Today's revelations in the Washington Postabout the extent of the NSA surveillance programs should be sobering news for all businesses concerned with privacy, confidentiality and exposure of data in cloud environments.

VIDEO: How the Edward Snowden affair threatens cloud computing.

The NSA programs re-affirm the notion that once a company moves data outside its four walls, they have ceded ownership and control of that information. Regardless of the security a cloud provider has to protect its infrastructure and operations, they are still compelled to hand over data in response to a government subpoena or to mining programs like those the NSA operates.

The US laws that underpin the programs broadly referred to as PRISM have similar counterparts around the world that could result in a business having their data, emails and other information exposed without visibility.

Businesses need to maintain ownership and control of their data regardless of where it's stored – on-premise or in the cloud. The best way to maintain control of data is to encrypt it before it leaves the company's network and persistently encrypt it while its stored and processed at a cloud provider.

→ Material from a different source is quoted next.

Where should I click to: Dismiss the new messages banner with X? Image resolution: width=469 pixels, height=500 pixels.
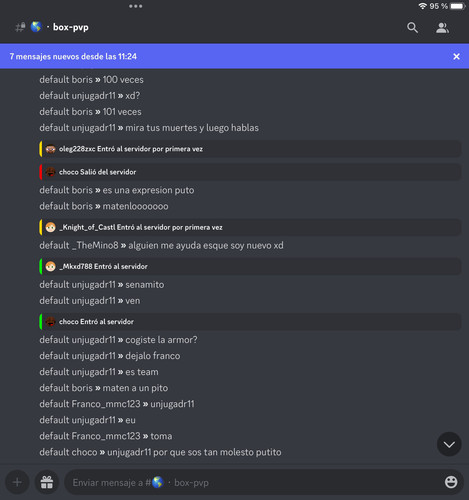point(456,56)
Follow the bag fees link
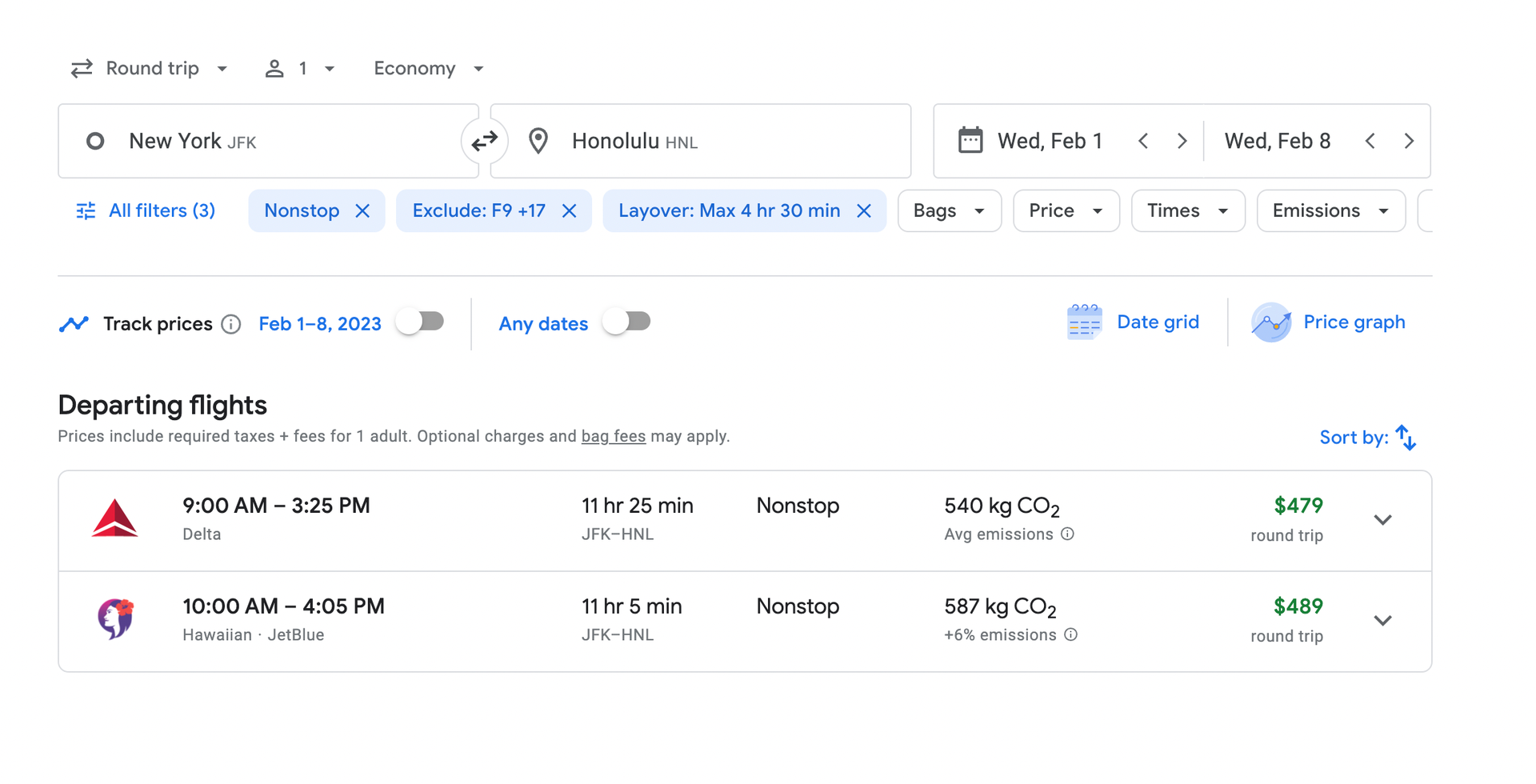This screenshot has width=1536, height=784. pyautogui.click(x=613, y=437)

Elad Yoran is CEO of encryption vendor Vaultive

This ensures that the cloud service provider can only hand over encrypted useless gibberish in response to a government request. This puts the power of ownership back into the hands of businesses – compelling any government agency to direct further requests to the actual data owners.

So while a cloud provider will hand over the information at the legal request of any government agency, the data is ultimately unreadable unless the company provides the keys to decrypt the information.

This enables businesses to maintain confidentiality, privacy and control of data in the cloud, while complying with legal data collection requests."